On se le demande, à quoi sert l'école pour eux? A fermer plutôt qu'à ouvrir? A obscurcir les esprits plutôt qu'à les éclairer? A asservir plutôt qu'à rendre libre et autonome? Jusqu'où les laisserons-nous aller dans ces agressions des valeurs de la République? Combien de crimes encore les laisserons-nous commettre? 

Comme l'écrit le Printemps républicain, "Aujourd’hui, nous en avons assez. Assez de pleurer nos morts. Assez qu’on s’en prenne aux premières lignes de la République. Assez de cette pieuvre islamiste qui prospère, qui plastronne, qui menace. Assez de voir nos amis, nos collègues, insultés, menacés, obligés de vivre sous protection policière depuis des années, dans l’indifférence quasi-générale. Assez que les courageuses et les courageux, les Jean-Pierre Obin, les Zineb El Rhazoui, les Mohamed Sifaoui, les Caroline Fourest et tant d’autres, soient attaqués sans cesse, et si peu défendus.                                      Assez, par-dessus tout, du « pas d’amalgame », des « on peut être Charlie ou ne pas être Charlie ». Assez de ces quelques messieurs trop tranquilles qui, depuis les ministères ou sur les estrades, « observent » qu’il n’y a pas de problème avec la laïcité. Assez de l’hypocrisie et de la confusion intellectuelle qui règne dans ces organisations de gauche incapables de prendre la défense de Mila. Assez de voir les opportunistes du coexistentialisme qui rôdent comme des vautours autour de l’argent public et qui favorisent l’entrisme des Frères musulmans au nom du dialogue inter-confessionnel.                                                                      Assez, par-dessus-tout, du pas-de-vague et des demi-mesures, des petites compromissions et des grandes lâchetés. Ne vous y trompez pas : les islamistes ne pleurent pas, ils rigolent. Ils ont réussi leur coup : ils sèment la terreur sans même se salir les mains. Dénoncer publiquement leur a suffi : l’objectif est atteint, l’effroi est général et la peur règne. Et leurs idiots utiles se jettent déjà à leurs pieds pour dénoncer « l’islamophobie » et faire de la politique politicienne."                                                                                    Le Printemps républicain appelle à "reprendre la main. Changer de braquet, enfin ! L’heure n’est plus à décrire l’islamisme, à le critiquer, à le dénoncer : il faut le démanteler. Le détruire. Le liquider. Mettre hors-la-loi les organisations qui se revendiquent ou s’inspirent de l’islam radical, celui des salafistes et des Frères musulmans en particulier. Il faut dissoudre ces associations, saisir leurs avoirs et traduire en justice leurs responsables. On ne s’en sortira pas autrement. Cela doit prendre effet immédiatement."
Il y a urgence, une urgence extrême, à "revoir entièrement les dispositifs publics de formation et d’accompagnement à la citoyenneté et aux valeurs de la République" et à "casser les ghettos où l’islamisme, mais aussi la violence gratuite, les trafics, la misère morale et matérielle prospèrent." 
Alors, le nom de Samuel Paty continuera à nous aider à vivre.

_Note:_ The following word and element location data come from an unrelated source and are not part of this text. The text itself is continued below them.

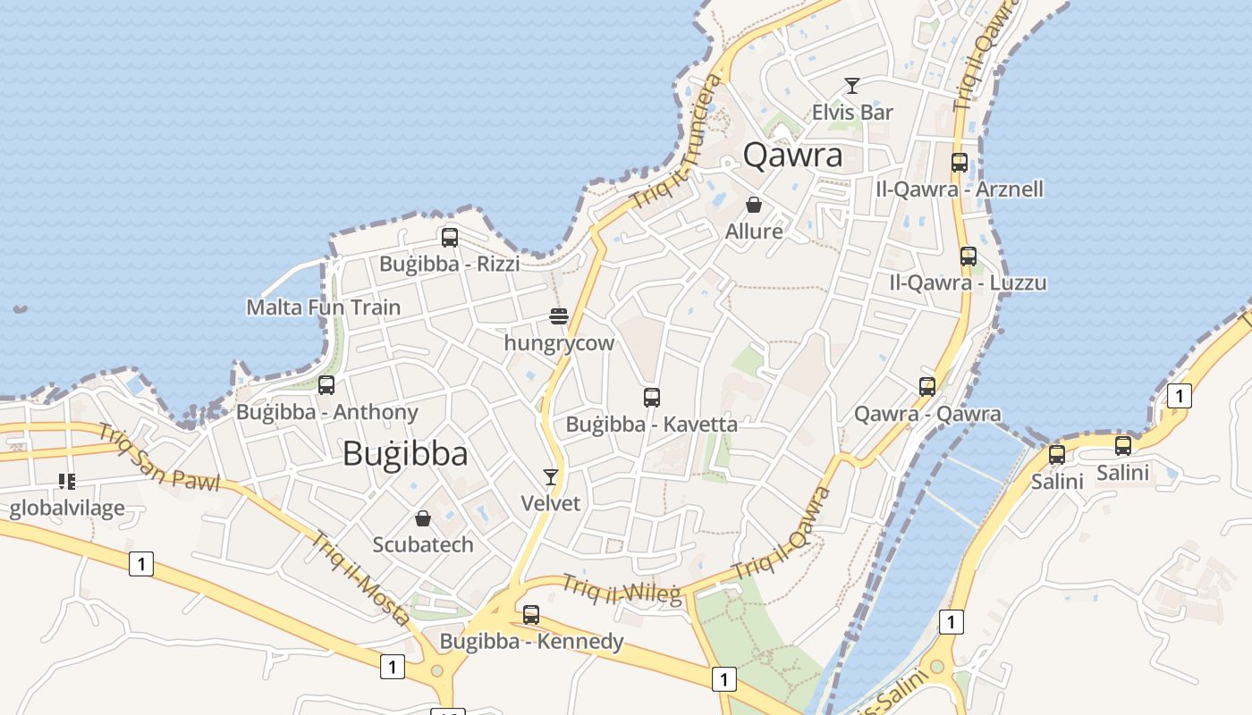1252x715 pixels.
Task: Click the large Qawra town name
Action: click(x=792, y=156)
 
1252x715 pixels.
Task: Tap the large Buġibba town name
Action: click(x=405, y=454)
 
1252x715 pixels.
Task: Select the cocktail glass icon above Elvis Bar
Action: click(x=852, y=86)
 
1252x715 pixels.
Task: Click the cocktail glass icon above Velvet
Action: click(x=551, y=477)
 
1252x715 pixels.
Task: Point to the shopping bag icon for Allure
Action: click(x=754, y=205)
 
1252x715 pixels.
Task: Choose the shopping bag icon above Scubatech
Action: click(x=423, y=518)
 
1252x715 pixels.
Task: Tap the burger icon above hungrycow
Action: click(x=559, y=316)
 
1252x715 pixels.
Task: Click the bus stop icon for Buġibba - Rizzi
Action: click(x=450, y=238)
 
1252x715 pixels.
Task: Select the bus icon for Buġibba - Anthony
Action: click(x=326, y=385)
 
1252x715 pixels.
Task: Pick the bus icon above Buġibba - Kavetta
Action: click(x=652, y=398)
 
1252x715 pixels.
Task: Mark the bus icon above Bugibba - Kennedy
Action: click(x=531, y=615)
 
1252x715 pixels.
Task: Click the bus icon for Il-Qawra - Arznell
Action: click(x=960, y=163)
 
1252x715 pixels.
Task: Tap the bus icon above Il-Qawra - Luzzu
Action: click(x=968, y=257)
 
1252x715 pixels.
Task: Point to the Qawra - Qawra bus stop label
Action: click(x=927, y=414)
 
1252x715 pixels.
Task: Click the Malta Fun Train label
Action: click(x=324, y=307)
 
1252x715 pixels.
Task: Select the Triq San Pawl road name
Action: click(x=159, y=458)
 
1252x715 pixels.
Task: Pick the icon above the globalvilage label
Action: click(x=67, y=482)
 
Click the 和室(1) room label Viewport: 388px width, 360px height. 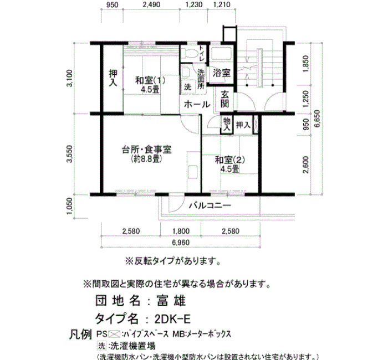(150, 81)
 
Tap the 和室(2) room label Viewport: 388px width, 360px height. (230, 160)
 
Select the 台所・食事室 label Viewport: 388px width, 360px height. (146, 150)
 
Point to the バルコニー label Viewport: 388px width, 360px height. (210, 205)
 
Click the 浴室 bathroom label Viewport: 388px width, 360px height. (222, 73)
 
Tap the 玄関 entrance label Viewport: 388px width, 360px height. (224, 99)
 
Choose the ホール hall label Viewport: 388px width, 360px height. (197, 104)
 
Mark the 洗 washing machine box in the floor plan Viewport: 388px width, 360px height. (188, 88)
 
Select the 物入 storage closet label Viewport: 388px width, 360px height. (227, 125)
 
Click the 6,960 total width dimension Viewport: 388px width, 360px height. (181, 243)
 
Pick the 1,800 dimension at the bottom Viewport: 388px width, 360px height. (181, 231)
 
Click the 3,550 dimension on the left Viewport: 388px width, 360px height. (70, 153)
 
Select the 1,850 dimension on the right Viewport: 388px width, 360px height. (306, 64)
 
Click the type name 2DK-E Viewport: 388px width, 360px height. (172, 319)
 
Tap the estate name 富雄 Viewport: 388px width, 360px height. (171, 301)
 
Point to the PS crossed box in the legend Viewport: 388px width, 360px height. (115, 334)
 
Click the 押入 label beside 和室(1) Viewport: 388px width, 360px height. (113, 78)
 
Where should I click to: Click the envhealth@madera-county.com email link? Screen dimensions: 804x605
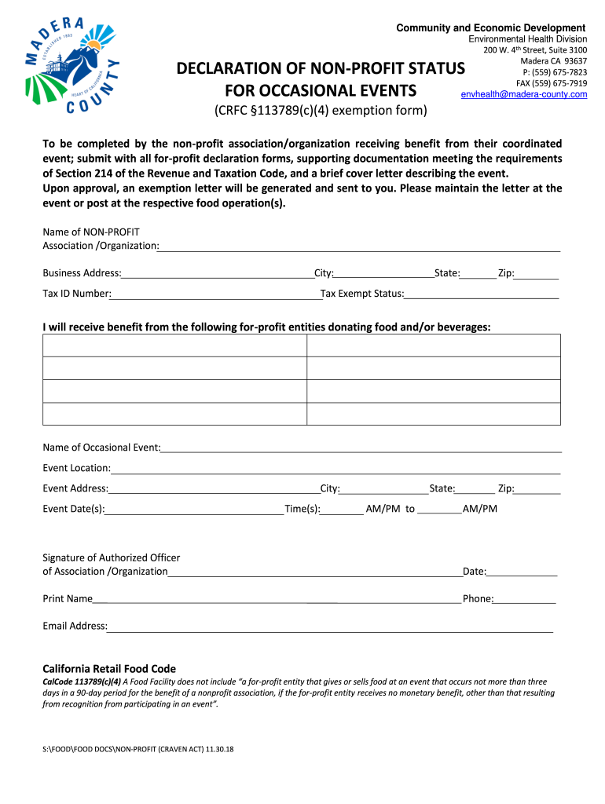524,94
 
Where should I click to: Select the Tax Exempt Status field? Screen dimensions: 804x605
481,294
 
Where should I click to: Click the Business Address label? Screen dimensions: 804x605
82,273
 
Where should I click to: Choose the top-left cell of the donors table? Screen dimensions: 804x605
174,345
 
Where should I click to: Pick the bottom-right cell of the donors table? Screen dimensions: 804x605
433,414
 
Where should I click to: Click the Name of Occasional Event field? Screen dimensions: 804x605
361,448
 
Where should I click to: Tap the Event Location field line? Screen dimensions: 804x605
336,469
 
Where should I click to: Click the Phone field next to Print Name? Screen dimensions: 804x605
525,599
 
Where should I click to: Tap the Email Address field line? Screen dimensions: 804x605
330,627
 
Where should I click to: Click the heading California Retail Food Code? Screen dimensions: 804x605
109,668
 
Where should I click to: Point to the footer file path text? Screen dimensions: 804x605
138,749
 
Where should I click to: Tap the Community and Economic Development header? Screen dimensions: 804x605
490,28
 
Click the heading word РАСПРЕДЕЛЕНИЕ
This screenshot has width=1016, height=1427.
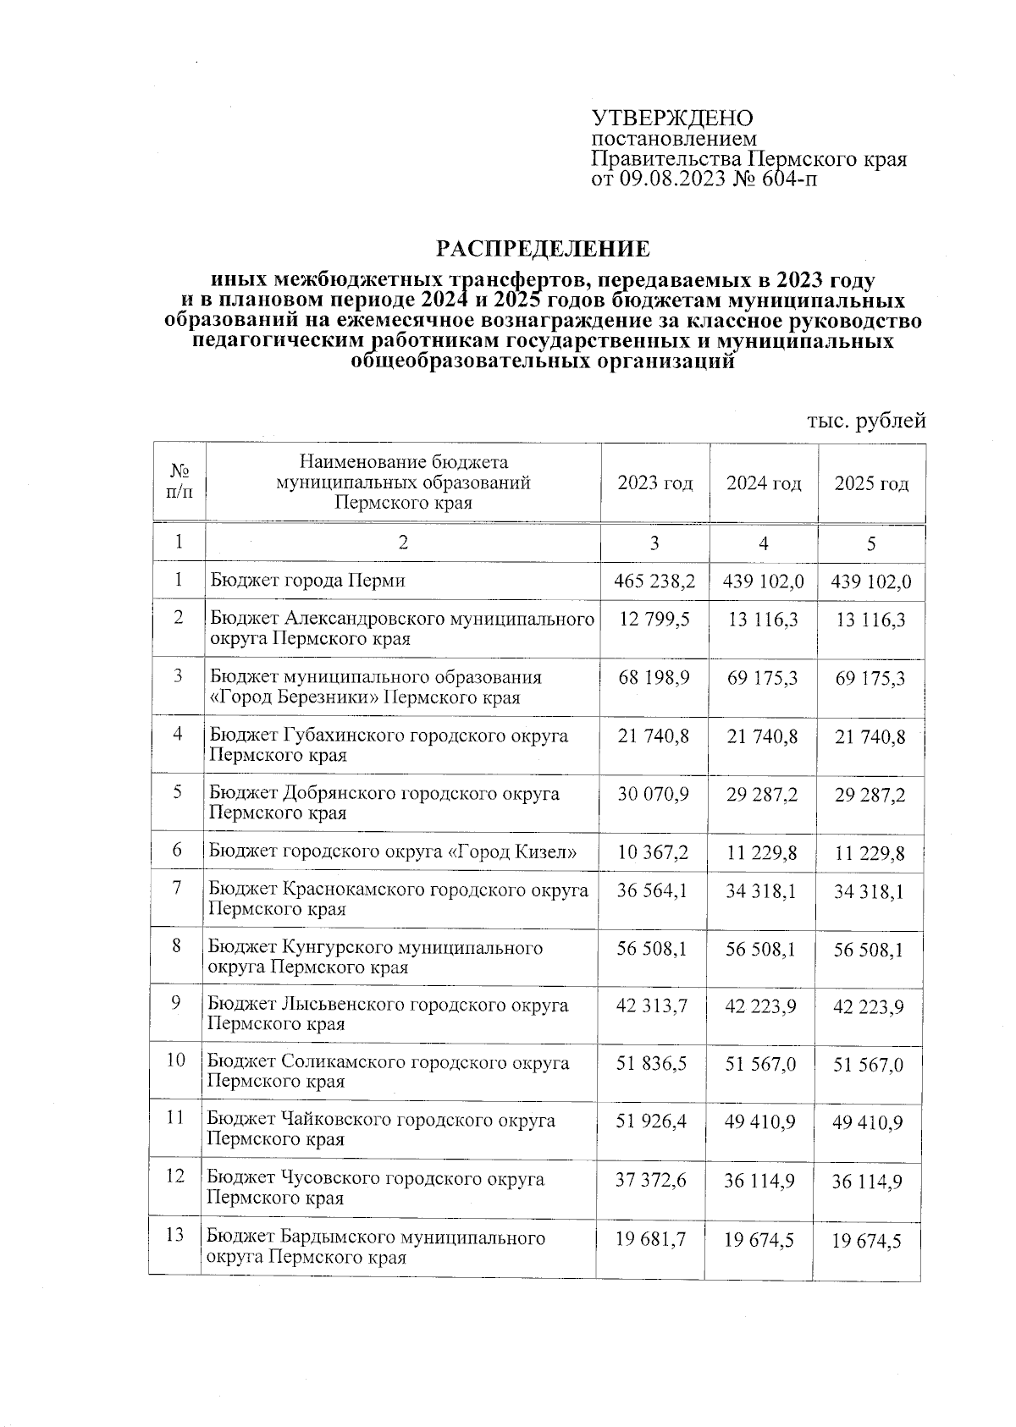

Post-scriptum: Les réactions de colère, de tristesse et d'indignation sont nombreuses et indispensables. Et la Marseillaise résonne à l'unisson comme un rappel des valeurs de la République. Mais - il en fut plus qu'une fois question ici - qu'on change enfin les paroles de cet hymne guerrier! "Qu'un sang impur abreuve nos sillons"? L'infâme assassin de Samuel Paty a dû se dire la même chose en sortant son couteau.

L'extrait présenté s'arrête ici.